Home of the University of Mississippi
Quaint southern town with a population of ~28,000
Student enrollment 22,456
#1 Most Beautiful College Campus—USA Today Readers’ Choice, 2016
Top 100 Best Places to Live—Livability.com, 2020
20 Best Small Towns in America—Smithsonian Magazine
New Beginnings at Ole Miss
Oxford is a shining example of Southern living — a charming and friendly community filled with literature, music, food, and intellectuals. Like the people, the weather is welcoming and warm — you can expect mild, sunny days in the winter (~12°C) and hot summers (~32°C).
Founded in 1837, the city of Oxford is located in northern Mississippi, about 75 miles southeast of Memphis, Tennessee, and a five-hour drive from Atlanta and New Orleans. Dotted with historic buildings and quintessential Southern architecture, this pretty city is touted for its literary, artistic, and musical ties — having been home to writers such as William Faulkner, John Grisham, and Willie Morris. It is also a main stop on the “Mississippi Blues Trail.”
Start your exploration of downtown Oxford at Courthouse Square — known locally as just “the square.” Shop at Neilson’s, the oldest department store in the South, or browse the rare and signed collectible editions at Square Books. Then settle onto one of the ornate restaurant balconies for a bird’s eye view of the square’s goings-on.

Supplied information:
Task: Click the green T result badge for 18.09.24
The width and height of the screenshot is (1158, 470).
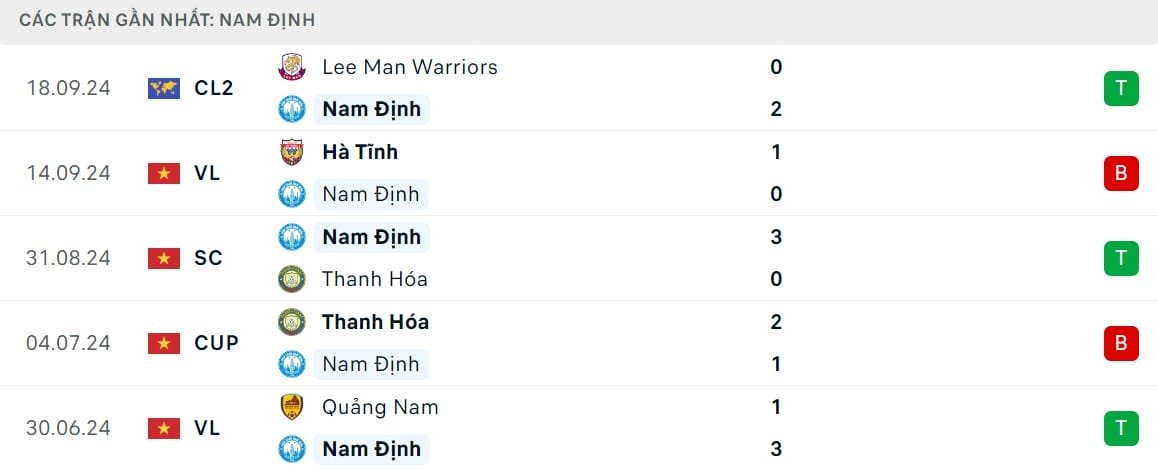Action: 1120,88
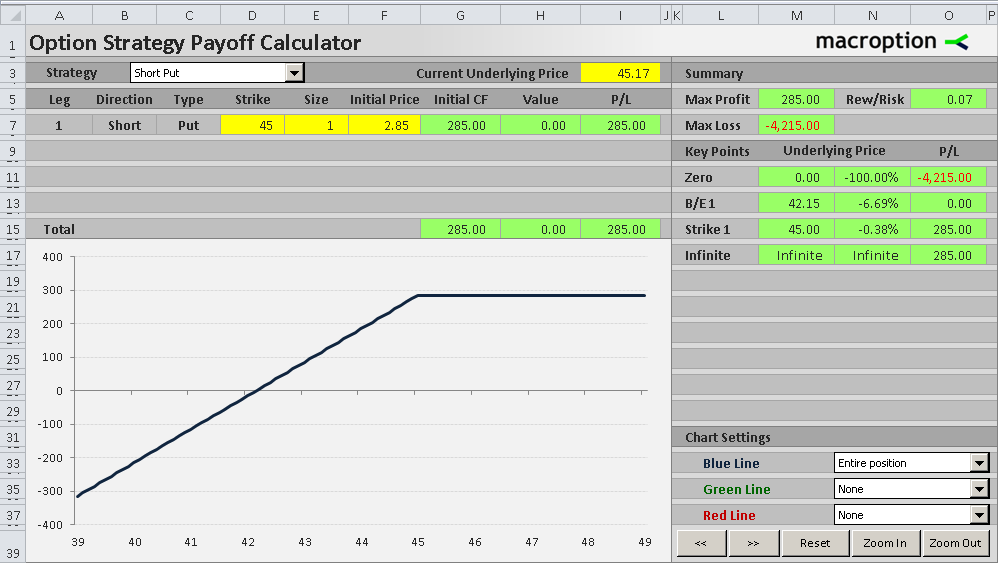Select the Short Put strategy combo box text
998x563 pixels.
(x=208, y=73)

What to work on:
Continue the text about Oxford, Mississippi, beginning after its final sentence. The items that precede this point are separate material and have no connection to the text about Oxford, Mississippi.

Task result:
“The term ‘Ole Miss family’ is not a cliché. It’s true, it’s real, I felt it,” says Ole Miss student Carol. “Understand that this will be one of the best experiences of your lifetime if you allow it to be.”
Things to Do and See in Oxford
History, literature, art, architecture, music — there is good reason why Smithsonian Magazine calls this vibrant college town an “intellectual oasis.” Walking around downtown Oxford, you will be able to take in more than 50 gorgeous buildings listed on the US National Register of Historic Places. On campus, you can study, play sports, walk, or catch up with friends at the Grove, 800 hectares of lush lawns and wooded trails.
A few more cool things to do if you attend Ole Miss:
Get writerly inspiration at Rowan Oak, William Faulkner’s former homestead
Hop the Double Decker bus for a city tour (Oxford modeled itself after the famed university town in the UK)
Bike one of Clear Creek’s many trails or explore the arboretum at Lamar Park
Take in Civil War history at the Confederate Cemetery and the LQC Lamar House
Eating Out in Oxford
Oxford is a college town, and that means lots of budget-friendly eating spots for students (and plenty of upscale places when mom and dad come into town). Sushi, tacos, tapas, Thai, Chinese, vegan, seafood, Mexican, Greek, burgers, Italian — you can find it all. Our friends at Ole Miss say these should be on your off-campus must-eat list:
Ajax—Southern classics and comfort food in a funky atmosphere
Big Bad Breakfast—do your morning fuel up with pancakes, biscuits and gravy, or avocado toast
Rebel Barn—cheap barbecue eats like pulled pork, ribs, and the “BBQ Sundae”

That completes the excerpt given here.